Inspired by the forthcoming 50th anniversary of Sir Robin Knox-Johnston’s famed non-stop solo circumnavigation aboard his 32ft ketch Suhali, a new race around the globe has been announced.
It’s based on the Sunday Times Global Globe Race, which became an international sensation in 1968/9. Knox-Johnston, who was originally considered an outsider, won the race in 312 days after his competitors encountered problems, or in the case of certain individuals committed suicide or continued sailing around the globe without diverting to stop in Falmouth.
Already 30 entries have paid a AUS$3,000 deposit, while a further 150 solo sailors have expressed interest. Falmouth is now confirmed as the start and finish point for the 2018 Golden Globe Race, where Sir Robin Knox-Johnston set out and completed his pioneering voyage back in 1968/9.
Competitors will be limited to small traditional boats, using the same equipment that was available to Knox-Johnston. This means sailing without modern aids including satellite based navigation aids. In addition, competitors must sail in production boats between 32ft and 36ft in length that were designed before 1988. They must all be long-keeled, with the rudder attached to their trailing edge of the keel.
The route includes waypoints to keep competitors clear of icebergs in the Southern Ocean
Competitors will leave Falmouth, England on June 14th 2018 and sail solo, non-stop around the world via the five Great Capes, and return to Falmouth, with most boats expected to spend up to 300 days at sea.
Competing yachts will be based in Pendennis Marina, and the Royal Cornwall Yacht Club using the historic gun emplacement on Pendennis Point will start the Race.
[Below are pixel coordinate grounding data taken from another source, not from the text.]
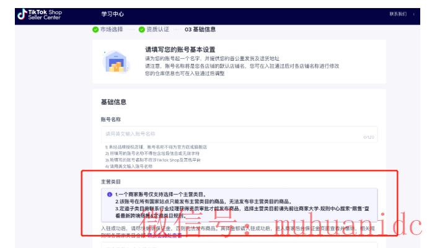
Task: Click the 主营类目 section label
Action: point(110,182)

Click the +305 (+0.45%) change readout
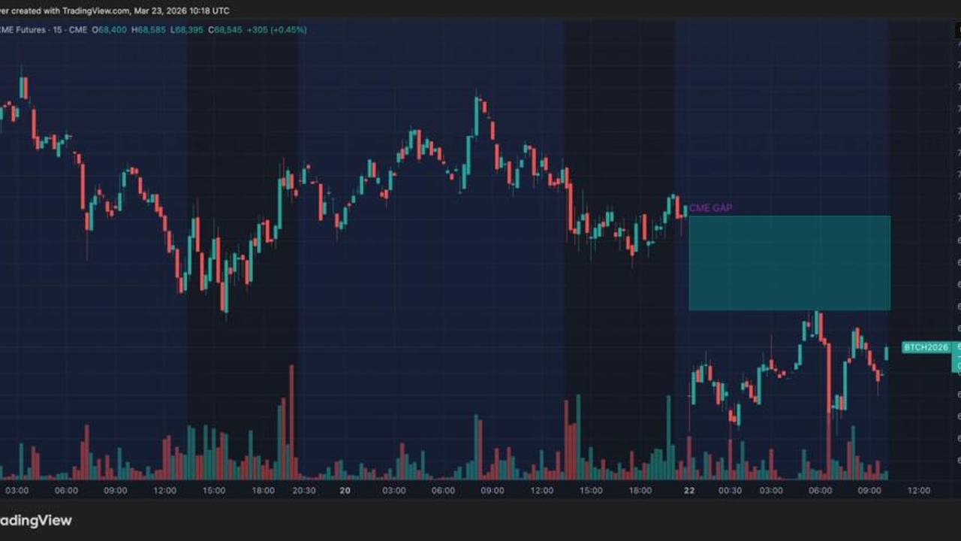point(276,30)
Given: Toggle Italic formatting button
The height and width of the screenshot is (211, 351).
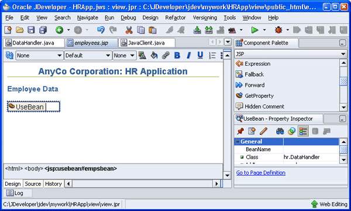Looking at the screenshot, I should [189, 55].
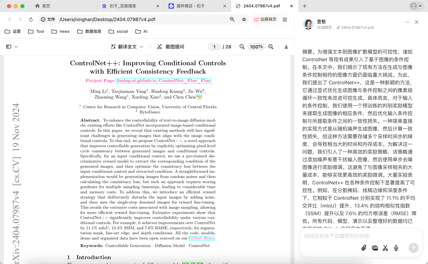Image resolution: width=428 pixels, height=264 pixels.
Task: Open the Github Repo link in the abstract
Action: (x=201, y=238)
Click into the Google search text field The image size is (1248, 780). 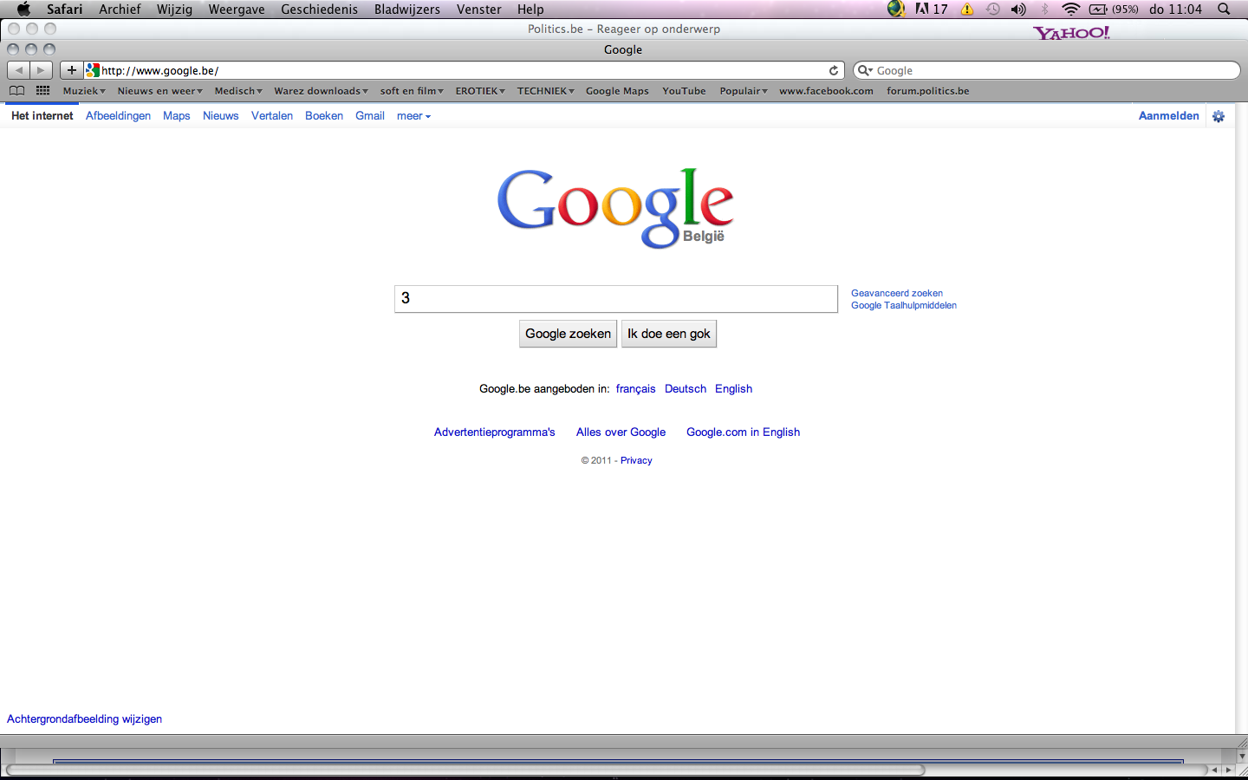pos(615,299)
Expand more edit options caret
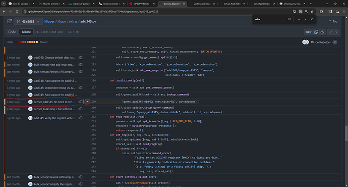The height and width of the screenshot is (187, 348). (336, 32)
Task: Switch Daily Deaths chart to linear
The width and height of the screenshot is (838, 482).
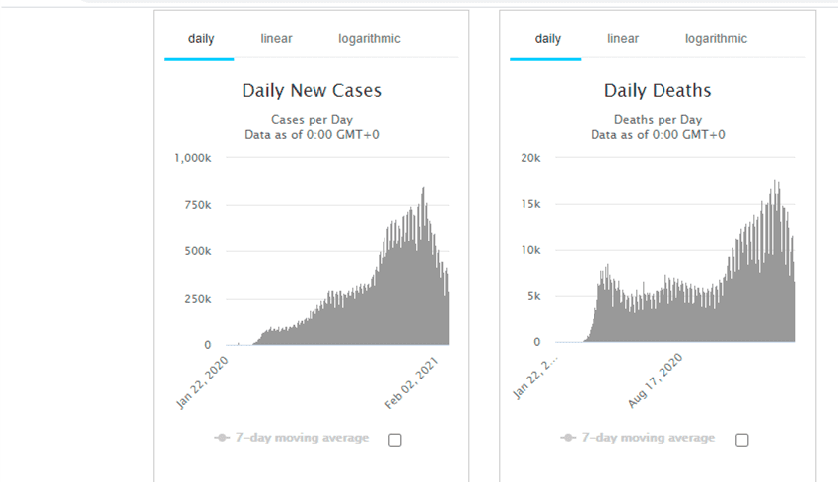Action: (622, 39)
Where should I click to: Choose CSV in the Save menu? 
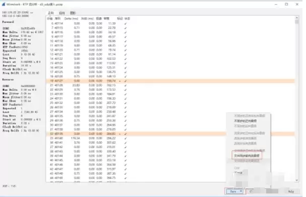click(237, 168)
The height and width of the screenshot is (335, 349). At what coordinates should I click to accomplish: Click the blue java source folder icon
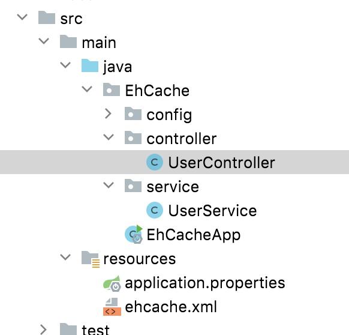point(90,65)
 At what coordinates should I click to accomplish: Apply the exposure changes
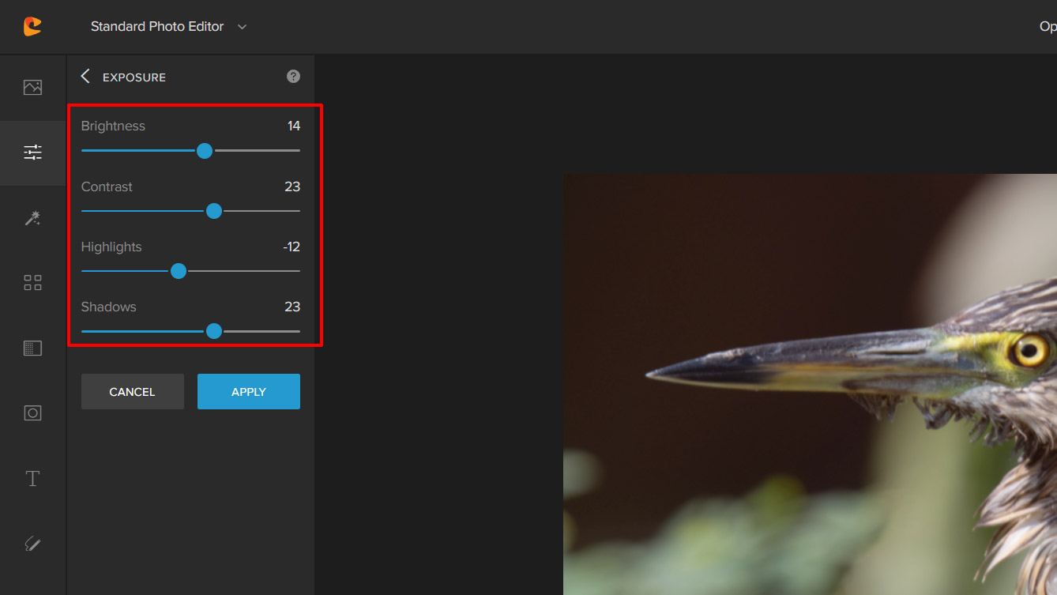tap(248, 392)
In addition, three of the yachts that competed in the Sunday Times Golden Globe Race – Sir Robin Knox-Johnston’s Suhaili, Bernard Moitessier’s Joshua, and Loïck Fougeron’s Captain Browne – are also expected to attend the start.
The event will be sailed under the auspices of the Royal Nomuka Yacht Club in the Kingdom of Tonga thanks to race founder Don McIntyre’s close links with these Pacific islands. In 2012 the Australian adventurer led a re-enactment of the Mutiny of the Bounty voyage in a similar boat and with same limited supplies available to Captain Bligh 221 years before.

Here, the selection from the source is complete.